Start of Data provided

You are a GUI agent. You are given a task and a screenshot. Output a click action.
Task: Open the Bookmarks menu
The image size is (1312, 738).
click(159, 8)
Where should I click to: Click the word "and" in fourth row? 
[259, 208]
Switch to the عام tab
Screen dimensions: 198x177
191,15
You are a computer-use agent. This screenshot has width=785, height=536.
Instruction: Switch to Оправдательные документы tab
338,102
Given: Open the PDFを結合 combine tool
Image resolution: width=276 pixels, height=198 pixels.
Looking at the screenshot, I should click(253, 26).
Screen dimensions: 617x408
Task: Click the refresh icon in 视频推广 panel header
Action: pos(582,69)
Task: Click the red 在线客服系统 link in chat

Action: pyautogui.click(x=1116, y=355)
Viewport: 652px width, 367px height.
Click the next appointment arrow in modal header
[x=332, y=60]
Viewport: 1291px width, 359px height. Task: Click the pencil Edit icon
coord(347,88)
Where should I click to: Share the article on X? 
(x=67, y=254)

End of Data provided

Prompt - How many lines of the material above contain the string "width"? Reply with the number only.

Reply - 4